═════ Input data ═════

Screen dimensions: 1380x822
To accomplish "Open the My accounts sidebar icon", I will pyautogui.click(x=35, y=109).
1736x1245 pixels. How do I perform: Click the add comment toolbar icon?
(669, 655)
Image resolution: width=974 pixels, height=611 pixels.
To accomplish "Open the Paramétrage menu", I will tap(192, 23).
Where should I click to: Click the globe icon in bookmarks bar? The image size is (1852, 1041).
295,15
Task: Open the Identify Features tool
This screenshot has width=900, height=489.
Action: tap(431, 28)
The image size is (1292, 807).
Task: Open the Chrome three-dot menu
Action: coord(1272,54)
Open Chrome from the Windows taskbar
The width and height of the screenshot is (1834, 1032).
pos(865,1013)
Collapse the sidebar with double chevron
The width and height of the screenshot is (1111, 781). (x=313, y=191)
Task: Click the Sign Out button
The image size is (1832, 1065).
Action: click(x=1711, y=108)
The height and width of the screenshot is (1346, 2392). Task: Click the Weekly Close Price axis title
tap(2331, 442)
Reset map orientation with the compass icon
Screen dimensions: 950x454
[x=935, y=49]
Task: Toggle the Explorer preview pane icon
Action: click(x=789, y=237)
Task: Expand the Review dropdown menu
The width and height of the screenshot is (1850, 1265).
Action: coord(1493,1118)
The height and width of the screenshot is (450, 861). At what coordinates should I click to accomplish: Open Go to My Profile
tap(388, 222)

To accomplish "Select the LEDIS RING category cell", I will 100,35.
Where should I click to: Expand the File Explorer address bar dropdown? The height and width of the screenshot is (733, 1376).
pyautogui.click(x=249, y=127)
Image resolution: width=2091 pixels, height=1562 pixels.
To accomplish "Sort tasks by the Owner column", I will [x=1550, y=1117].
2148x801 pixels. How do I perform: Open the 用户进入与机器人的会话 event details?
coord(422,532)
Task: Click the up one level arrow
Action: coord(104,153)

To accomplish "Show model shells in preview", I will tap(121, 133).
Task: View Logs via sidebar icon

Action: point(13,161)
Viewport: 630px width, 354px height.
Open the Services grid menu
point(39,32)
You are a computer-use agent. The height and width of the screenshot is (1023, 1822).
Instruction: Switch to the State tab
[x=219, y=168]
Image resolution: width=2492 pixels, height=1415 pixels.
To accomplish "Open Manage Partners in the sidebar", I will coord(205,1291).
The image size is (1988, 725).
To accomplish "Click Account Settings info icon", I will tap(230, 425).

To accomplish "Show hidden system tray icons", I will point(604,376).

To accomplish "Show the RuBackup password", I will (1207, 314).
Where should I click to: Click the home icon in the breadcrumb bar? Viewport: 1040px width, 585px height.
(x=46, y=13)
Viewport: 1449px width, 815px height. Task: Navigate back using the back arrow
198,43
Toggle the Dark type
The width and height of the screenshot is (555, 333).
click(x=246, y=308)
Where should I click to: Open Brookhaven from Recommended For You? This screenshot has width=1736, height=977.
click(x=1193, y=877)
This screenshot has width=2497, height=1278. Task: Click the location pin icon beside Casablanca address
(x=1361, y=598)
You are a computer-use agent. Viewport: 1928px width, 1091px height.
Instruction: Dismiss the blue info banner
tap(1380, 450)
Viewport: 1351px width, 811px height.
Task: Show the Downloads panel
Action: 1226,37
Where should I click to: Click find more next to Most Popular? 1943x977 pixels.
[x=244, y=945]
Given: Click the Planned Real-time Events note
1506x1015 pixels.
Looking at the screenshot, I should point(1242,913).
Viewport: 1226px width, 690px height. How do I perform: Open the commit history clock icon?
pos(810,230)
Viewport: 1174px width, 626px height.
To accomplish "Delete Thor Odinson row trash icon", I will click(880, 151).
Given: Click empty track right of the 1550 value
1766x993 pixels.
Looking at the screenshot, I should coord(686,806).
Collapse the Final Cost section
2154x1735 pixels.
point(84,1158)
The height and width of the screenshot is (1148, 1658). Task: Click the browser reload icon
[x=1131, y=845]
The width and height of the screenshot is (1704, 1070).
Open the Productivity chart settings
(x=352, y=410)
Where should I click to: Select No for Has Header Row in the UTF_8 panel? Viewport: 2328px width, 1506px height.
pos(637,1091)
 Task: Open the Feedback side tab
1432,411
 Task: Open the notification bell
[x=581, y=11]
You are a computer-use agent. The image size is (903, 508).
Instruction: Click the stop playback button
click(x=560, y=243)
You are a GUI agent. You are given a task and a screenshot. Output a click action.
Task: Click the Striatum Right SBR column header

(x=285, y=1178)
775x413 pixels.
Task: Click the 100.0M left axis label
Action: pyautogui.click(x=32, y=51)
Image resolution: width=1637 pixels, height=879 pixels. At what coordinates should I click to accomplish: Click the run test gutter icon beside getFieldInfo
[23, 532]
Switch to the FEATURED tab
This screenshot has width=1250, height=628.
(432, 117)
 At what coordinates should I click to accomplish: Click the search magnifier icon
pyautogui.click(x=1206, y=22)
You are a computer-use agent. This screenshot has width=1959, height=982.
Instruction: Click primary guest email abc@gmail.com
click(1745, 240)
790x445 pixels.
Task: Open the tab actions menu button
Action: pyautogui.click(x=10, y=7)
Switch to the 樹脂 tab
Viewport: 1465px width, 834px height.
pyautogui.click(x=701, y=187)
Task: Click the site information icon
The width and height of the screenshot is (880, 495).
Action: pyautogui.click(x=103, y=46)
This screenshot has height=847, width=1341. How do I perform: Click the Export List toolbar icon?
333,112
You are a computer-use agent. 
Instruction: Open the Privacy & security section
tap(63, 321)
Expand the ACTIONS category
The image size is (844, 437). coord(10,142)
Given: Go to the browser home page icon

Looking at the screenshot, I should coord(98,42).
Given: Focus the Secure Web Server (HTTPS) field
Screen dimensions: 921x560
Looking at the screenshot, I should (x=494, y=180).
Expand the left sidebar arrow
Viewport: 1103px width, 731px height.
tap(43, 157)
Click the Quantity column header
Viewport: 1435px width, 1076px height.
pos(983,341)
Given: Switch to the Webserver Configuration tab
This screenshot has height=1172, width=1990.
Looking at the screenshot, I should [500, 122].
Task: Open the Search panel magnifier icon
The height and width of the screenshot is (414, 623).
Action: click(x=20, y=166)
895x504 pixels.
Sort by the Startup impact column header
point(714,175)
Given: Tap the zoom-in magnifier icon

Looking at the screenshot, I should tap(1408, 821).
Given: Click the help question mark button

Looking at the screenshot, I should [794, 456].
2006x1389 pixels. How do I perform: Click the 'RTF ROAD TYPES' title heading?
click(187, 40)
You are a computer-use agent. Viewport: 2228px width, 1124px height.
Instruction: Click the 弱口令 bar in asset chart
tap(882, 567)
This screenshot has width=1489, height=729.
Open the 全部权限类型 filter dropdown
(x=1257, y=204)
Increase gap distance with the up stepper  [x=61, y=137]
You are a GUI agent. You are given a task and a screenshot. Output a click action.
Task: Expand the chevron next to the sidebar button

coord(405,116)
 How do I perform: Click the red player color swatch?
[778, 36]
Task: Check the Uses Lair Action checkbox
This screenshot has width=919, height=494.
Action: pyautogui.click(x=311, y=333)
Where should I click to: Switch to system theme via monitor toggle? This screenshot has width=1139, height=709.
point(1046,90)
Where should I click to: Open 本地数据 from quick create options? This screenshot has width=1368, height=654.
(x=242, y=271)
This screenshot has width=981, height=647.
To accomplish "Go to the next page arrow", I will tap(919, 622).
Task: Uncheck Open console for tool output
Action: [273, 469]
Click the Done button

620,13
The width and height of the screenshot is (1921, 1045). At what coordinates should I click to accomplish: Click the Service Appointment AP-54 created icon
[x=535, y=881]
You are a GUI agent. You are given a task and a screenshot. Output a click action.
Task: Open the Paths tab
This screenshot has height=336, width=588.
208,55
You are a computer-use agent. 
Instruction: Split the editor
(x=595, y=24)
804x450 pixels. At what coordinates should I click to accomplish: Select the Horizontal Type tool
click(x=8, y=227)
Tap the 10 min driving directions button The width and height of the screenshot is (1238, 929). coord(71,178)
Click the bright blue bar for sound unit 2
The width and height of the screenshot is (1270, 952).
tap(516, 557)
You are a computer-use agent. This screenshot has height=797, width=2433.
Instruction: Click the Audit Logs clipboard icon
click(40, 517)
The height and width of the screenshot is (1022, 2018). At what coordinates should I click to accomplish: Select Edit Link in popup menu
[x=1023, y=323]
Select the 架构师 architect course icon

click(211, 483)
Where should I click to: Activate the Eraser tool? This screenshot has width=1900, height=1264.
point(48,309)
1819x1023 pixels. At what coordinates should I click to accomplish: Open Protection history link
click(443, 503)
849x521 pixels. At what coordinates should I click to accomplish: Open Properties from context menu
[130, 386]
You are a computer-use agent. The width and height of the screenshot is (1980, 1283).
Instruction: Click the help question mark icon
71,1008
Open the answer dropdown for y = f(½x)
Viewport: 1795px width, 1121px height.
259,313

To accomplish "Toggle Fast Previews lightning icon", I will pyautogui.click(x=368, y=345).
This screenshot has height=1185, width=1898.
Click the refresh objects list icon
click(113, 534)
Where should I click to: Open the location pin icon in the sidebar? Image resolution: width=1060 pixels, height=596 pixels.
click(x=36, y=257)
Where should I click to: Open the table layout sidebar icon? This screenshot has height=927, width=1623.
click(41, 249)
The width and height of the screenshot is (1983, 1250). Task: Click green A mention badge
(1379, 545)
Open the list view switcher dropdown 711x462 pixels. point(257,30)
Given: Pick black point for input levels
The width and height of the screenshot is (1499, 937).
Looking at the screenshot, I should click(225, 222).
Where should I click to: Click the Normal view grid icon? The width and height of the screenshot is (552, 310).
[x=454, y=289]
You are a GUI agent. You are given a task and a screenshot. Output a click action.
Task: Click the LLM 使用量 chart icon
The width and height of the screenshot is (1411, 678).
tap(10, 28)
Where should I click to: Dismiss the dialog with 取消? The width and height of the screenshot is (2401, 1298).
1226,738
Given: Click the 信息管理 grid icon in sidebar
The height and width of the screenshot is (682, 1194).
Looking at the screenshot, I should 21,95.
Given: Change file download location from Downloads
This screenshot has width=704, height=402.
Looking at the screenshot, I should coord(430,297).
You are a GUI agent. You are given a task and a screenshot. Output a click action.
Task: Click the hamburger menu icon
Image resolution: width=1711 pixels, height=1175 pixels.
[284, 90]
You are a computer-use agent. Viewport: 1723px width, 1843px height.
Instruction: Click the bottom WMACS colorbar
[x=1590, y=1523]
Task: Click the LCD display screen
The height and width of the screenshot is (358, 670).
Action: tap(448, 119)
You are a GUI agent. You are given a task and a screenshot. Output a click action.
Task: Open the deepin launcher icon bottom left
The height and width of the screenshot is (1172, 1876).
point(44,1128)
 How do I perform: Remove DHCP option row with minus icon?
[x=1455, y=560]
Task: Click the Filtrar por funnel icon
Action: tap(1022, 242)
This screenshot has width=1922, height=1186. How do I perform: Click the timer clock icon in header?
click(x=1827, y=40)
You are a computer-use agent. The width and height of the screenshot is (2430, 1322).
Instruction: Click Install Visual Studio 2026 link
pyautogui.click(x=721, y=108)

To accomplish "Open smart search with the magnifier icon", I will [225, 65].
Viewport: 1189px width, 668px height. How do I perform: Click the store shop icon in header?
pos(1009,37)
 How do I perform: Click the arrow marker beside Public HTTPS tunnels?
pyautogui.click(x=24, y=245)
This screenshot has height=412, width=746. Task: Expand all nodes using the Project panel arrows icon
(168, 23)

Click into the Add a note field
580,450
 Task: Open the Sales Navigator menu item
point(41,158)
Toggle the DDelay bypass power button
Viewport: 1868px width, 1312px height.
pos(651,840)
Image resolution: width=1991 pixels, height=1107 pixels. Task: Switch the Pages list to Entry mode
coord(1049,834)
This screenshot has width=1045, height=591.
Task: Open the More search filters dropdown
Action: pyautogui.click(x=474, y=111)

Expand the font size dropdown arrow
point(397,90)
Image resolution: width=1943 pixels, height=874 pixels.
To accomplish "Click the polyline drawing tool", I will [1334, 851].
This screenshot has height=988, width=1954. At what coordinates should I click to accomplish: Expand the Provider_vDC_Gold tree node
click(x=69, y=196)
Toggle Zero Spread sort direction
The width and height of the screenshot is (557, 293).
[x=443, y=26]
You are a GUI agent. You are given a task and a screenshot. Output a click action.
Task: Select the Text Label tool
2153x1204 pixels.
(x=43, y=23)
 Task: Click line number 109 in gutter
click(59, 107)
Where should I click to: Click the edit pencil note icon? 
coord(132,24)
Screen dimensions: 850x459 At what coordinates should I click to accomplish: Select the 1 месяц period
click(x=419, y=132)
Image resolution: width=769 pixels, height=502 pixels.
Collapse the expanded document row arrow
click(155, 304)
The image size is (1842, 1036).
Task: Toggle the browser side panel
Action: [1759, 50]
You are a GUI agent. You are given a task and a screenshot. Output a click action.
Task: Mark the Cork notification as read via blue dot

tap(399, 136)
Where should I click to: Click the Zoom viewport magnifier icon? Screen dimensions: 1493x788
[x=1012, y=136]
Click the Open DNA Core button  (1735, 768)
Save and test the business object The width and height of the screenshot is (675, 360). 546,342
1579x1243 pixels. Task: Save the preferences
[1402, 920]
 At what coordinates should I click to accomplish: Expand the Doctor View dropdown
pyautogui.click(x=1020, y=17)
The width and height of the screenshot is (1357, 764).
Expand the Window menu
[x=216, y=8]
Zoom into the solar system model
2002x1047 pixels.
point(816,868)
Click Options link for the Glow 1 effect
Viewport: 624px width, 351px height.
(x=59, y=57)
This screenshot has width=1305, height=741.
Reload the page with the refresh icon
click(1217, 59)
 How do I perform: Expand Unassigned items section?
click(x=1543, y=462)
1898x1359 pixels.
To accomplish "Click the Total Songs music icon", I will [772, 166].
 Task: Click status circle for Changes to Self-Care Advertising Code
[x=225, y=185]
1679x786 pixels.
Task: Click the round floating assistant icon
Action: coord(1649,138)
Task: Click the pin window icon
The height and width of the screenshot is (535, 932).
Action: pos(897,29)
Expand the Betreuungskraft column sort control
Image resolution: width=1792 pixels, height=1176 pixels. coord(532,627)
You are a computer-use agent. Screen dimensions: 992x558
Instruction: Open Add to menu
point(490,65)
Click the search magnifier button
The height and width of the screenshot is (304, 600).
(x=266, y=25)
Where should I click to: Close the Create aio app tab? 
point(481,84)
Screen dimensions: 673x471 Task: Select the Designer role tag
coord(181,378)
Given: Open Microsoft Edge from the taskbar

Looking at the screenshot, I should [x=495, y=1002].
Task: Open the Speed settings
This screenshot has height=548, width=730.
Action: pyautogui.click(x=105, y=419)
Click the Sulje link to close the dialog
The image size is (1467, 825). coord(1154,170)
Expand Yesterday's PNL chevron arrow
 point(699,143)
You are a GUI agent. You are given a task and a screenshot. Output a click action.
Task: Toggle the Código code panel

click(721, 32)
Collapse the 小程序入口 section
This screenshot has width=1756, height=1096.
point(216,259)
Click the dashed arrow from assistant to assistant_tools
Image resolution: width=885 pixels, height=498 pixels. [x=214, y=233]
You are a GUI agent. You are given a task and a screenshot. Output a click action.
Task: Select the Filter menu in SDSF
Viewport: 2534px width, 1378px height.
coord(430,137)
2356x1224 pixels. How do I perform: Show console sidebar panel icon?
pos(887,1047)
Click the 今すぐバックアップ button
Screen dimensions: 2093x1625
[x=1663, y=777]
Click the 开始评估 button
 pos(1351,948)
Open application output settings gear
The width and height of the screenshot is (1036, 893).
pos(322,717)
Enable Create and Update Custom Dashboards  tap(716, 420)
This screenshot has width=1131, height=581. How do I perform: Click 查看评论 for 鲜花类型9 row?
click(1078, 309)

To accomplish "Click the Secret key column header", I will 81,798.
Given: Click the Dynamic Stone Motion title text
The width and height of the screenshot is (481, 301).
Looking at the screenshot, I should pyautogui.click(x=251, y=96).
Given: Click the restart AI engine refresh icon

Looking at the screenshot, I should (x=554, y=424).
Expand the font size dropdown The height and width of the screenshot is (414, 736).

═════

# Goal of the exercise:
Count each line of the material that includes the string "model", then give only the total.

# Response:
2